**About this exercise**:
Could you repeat word for word only the lines from the one containing "You are a computer-use agent. Viewport: 1458px" to the last line of the data below?
Data records: Begin
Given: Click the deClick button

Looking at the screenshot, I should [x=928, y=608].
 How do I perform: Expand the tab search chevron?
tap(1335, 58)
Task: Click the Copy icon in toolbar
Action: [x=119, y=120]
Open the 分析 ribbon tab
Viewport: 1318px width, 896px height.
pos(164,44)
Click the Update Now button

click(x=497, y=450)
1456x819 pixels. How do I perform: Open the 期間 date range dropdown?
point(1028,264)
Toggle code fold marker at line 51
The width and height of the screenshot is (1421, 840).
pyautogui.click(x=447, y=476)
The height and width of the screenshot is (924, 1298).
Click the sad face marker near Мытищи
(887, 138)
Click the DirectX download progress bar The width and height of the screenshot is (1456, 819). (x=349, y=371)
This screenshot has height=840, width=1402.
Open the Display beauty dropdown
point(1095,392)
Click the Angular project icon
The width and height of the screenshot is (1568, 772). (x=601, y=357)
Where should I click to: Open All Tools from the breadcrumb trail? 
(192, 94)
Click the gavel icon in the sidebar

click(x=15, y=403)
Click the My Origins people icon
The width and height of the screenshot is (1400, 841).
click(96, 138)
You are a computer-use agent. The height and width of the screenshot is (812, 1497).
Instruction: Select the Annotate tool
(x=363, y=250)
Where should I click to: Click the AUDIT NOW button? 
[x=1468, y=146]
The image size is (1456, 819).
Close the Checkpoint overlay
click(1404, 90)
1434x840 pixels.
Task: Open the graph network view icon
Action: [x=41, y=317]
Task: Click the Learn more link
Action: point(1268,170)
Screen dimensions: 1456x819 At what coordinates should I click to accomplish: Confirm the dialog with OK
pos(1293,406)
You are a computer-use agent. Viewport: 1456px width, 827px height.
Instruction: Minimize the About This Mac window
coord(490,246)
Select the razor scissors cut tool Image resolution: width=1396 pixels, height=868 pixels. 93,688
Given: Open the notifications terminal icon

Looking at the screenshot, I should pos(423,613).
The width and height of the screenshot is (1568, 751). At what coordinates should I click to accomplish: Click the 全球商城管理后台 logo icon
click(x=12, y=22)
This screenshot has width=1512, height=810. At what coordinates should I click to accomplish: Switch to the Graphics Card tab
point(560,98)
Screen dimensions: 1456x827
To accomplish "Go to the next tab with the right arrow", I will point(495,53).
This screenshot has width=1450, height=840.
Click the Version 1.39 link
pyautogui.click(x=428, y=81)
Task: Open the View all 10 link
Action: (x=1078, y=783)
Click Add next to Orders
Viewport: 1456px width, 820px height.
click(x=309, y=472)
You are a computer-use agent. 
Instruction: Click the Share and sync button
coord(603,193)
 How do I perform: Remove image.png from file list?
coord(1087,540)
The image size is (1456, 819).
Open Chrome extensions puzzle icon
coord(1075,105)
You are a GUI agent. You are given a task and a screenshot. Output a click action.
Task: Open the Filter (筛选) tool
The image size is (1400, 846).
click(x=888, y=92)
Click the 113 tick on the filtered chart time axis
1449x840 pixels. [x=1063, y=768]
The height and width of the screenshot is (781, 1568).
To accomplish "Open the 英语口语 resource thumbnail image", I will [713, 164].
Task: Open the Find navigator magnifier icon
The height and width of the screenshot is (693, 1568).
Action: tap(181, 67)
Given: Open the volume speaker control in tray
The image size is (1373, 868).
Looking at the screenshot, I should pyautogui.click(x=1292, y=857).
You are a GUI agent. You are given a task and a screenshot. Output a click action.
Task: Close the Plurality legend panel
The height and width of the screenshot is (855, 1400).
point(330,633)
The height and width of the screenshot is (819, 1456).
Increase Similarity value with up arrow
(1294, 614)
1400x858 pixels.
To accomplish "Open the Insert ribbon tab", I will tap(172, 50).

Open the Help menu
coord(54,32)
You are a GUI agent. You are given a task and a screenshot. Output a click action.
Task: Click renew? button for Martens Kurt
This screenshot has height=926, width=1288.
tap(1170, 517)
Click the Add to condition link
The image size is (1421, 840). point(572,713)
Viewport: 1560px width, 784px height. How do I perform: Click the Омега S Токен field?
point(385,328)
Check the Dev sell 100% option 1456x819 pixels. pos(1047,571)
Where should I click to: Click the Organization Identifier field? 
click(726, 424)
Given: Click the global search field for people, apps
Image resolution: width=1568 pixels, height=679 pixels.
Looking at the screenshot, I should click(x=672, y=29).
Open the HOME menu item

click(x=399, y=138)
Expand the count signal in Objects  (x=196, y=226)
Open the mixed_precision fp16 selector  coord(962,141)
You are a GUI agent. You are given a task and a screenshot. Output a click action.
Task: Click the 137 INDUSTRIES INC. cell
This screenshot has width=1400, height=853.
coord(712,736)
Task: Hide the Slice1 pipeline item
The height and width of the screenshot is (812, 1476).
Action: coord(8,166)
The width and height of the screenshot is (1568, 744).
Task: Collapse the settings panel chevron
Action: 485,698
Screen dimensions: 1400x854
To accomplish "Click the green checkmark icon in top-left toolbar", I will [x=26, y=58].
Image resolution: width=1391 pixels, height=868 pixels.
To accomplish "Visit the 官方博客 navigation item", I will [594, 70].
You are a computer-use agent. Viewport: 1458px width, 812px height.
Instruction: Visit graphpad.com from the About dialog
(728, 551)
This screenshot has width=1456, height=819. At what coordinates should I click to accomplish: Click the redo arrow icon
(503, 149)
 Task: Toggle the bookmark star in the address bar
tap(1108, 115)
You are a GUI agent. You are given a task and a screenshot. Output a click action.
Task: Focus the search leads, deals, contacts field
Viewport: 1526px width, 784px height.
Data records: End
**Result**:
You are a computer-use agent. Viewport: 1458px width, 812px height.
Instruction: Visit graphpad.com from the About dialog
(728, 551)
This screenshot has width=1456, height=819. At what coordinates should I click to accomplish: Click the redo arrow icon
(503, 149)
 Task: Toggle the bookmark star in the address bar
tap(1108, 115)
You are a GUI agent. You are given a task and a screenshot. Output a click action.
Task: Focus the search leads, deals, contacts field
Viewport: 1526px width, 784px height.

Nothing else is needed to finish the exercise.